__TEXT PROVIDED__
--------------------

By default, PyTorch enables tf32 mode for convolutions but not matrix multiplications. It is recommended to enable tf32 for matrix multiplications to significantly speed up computations with typically negligible loss in numerical accuracy.

In [None]:
import torch

torch.backends.cuda.matmul.allow_tf32 = True

## Half-precision weights

To save GPU memory and get more speed, we can set `torch_dtype=torch.float16` to load and run the model weights directly with half-precision weights.

In [None]:
import torch
from diffusers import DiffusionPipeline

pipe = DiffusionPipeline.from_pretrained(
    'stable-diffusion-v1-5/stable-diffusion-v1-5',
    torch_dtype=torch.float16,
    use_safetensors=True,
).to('cuda')

**Note**: Do NOT use `torch.autocast` in any of the pipelines as it can lead to black images and is always slower than pure float16 precision.

## Distilled model

We could also use a distilled Stable Diffusion model and autoencoder to speed up inference.

For example, if the prompt of four 512x512 image is "a photo of an astronaut riding a horse on mars" with 25 PNDM steps on a NVIDIA A100, the inference time to generate 4 images:

| setup | latency | speed-up |
| ----- | ------- | -------- |
| baseline | 6.37s | x1 |
| distilled | 4.18s | x1.52 |
| distilled + tiny autoencoder | 3.83s | x1.66 |

In [None]:
from diffusers import StableDiffusionPipeline
import torch

distilled = StableDiffusionPipeline.from_pretrained(
    'nota-ai/bk-sdm-small',
    torch_dtype=torch.float16,
    use_safetensors=True,
).to('cuda')

In [None]:
prompt = "a golden vase with different flowers"
generator = torch.manual_seed(111)

image = distilled(
    prompt,
    num_inference_steps=25,
    generator=generator,
).images[0]
image

### Tiny AutoEncoder

In [None]:
from diffusers import AutoencoderTiny, StableDiffusionPipeline
import torch

distilled = StableDiffusionPipeline.from_pretrained(
    'nota-ai/bk-sdm-small',
    torch_dtype=torch.float16,
    use_safetensors=True,
).to('cuda')

distilled.vae = AutoencoderTiny.from_pretrained(
    'sayakpaul/taesd-diffusers',
    torch_dtype=torch.float16,
    use_safetensors=True,
).to('cuda')

--------------------

__MATERIAL__
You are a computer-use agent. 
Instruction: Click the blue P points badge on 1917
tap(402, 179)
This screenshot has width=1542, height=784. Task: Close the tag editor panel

--------------------

__EXERCISE TASK 1__
From the text on speeding up Stable Diffusion, transcribe everything from "torch.backends.cuda.matmul.allow_tf32 = True" down to "with half-precision weights.".
__EXERCISE TASK 2__
In the text on speeding up Stable Diffusion, what latency is listed for the distilled + tiny autoencoder setup?

__WRITTEN REPLY 1__
torch.backends.cuda.matmul.allow_tf32 = True

## Half-precision weights

To save GPU memory and get more speed, we can set `torch_dtype=torch.float16` to load and run the model weights directly with half-precision weights.

__WRITTEN REPLY 2__
3.83s